Our thanks to the people reporting on comics this year, especially anyone who I linked to above or anywhere else in this mess, for covering the year’s events. That sometimes didn’t seem like such a fun gig, and a lot of it sure wasn’t fun to read, and nobody learned anything, but let’s do it again, soon, anyways. Because I heart you.

Finally, there were some stories in 2015 we simply did not have time to cover. We encourage you to find out more about 2015 in comics at your local library. But we close on a final quick roundup of those stories-- and we ask that when you read this, you imagine it being set to the music of Billy Joel’s "We Didn’t Start the Fire". (Or "Captain Jack". Or The Bosum Buddies theme song. Or the one where it’s like “heart attack ack ack ack” -- I don’t know what that’s called, but we’ll accept the “ack ack ack” song, sure. Really, any Billy Joel song will do, except "Uptown Girl" because even jokes have limits.)

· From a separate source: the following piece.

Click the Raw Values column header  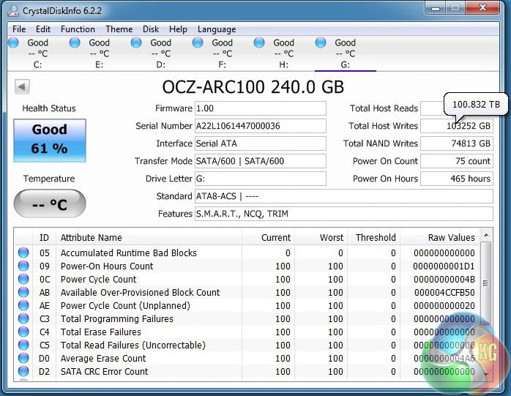451,238

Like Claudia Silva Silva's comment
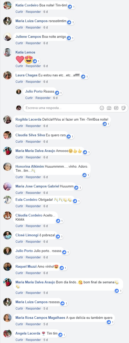click(x=19, y=142)
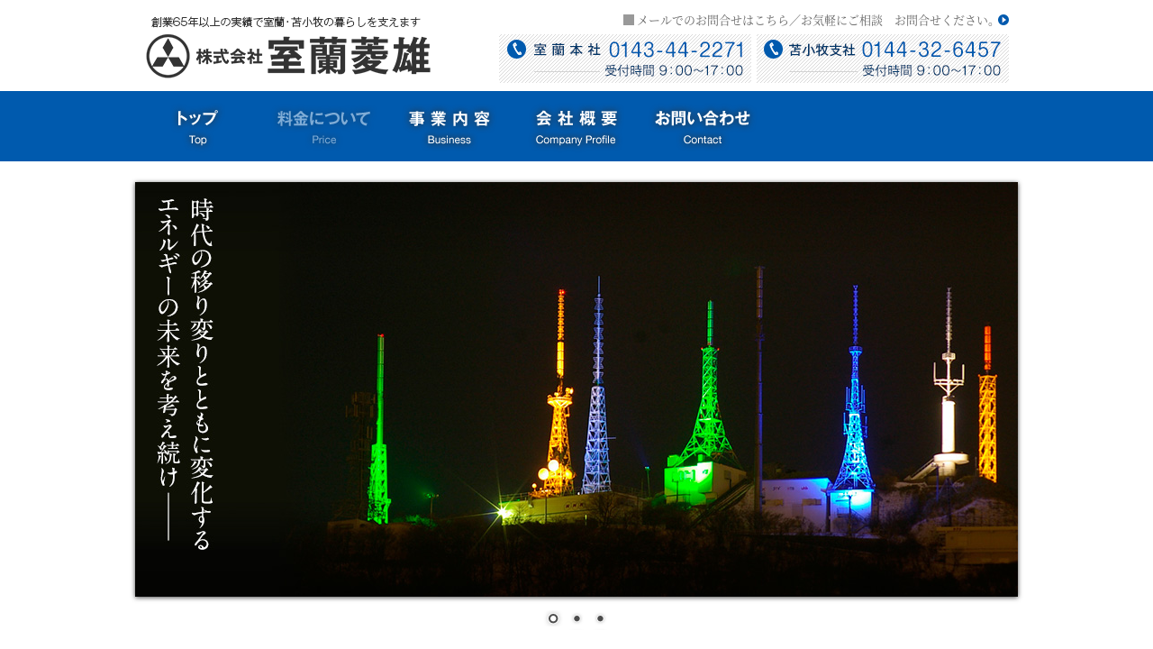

So, without further ado (and this is not an exhaustive list):

  • * Arthur Suydam took up too many flea market tables at a comic convention, which made Jim Zub so mad he almost very nearly risked mentioning Suydam’s name in a tweet; Suydam's antics became a major thing for comics creators, who care a lot about their flea market tables, with Mark Waid, for example, tweetingBusy contacting every show I'm doing the rest of this year to warn them that if Sudyam pulls this shit there, I'll make it LOUD and UGLY.”-- insert joke here;
  • * Ted Rall accused the Los Angeles Times of being instructed by the LAPD to fire him, and of using a 2001 jaywalking incident as a pretext. This was all extremely tragic, just knowing that people who care about police corruption in LA had their misery compounded in 2015 by having to look at Ted Rall cartoons;
  • * Brian Churilla wrote a Tumblr post about the low pay of those working in comics;
  • * Ales Kot has a Twitter account -- hijinx ensued repeatedly;
  • * LEONARD -- BERNSTEIN!
  • * Comic people got angry at Bleeding Cool for announcing upcoming Marvel comics before Marvel could announce them;
  • * Hannah Means Shannon, a Bleeding Cool editor-in-chief who gave a softball interview to Scott Allie, insisted that Dark Horse had handled Allie internally, and was “overheard disparaging Asselin’s post at NYCC,” was then hired by Dark Horse, tainting Bleeding Cool’s reputation for journalism even more than that time they announced upcoming Marvel comics or that time they published literally anything else;
  • * Some people tried to talk about whether or not Red Wolf’s costume was stereotypical-- Marvel responded in usual fashion;
  • * an awful situation which we can not possibly comment upon;
  • * Mark Waid and Kurt Busiek fought with Gamergate animes after a Gamergate person was asked to leave a convention, or something;
  • * Wikileaks had tidbits interesting to comics fans including Ike Perlmutter disclosing why he didn’t want to see movies about female superheroes and a pitch to turn Spider-Man into a EDM fan that nerds overreacted to;
  • * Colleen Doran was banned from Facebook for posting a 90-year-old photo which featured a female nipple; and
  • * Gilbert Hernandez’s Palomar upset moms.

We love you, Billy Joel! Thank you, Comics in 2015! You’ve been a beautiful audience! Especially the Ladies! Actually, especially the men — look at these handsome guys! Let’s hear a round of applause for the men, ladies! Good night!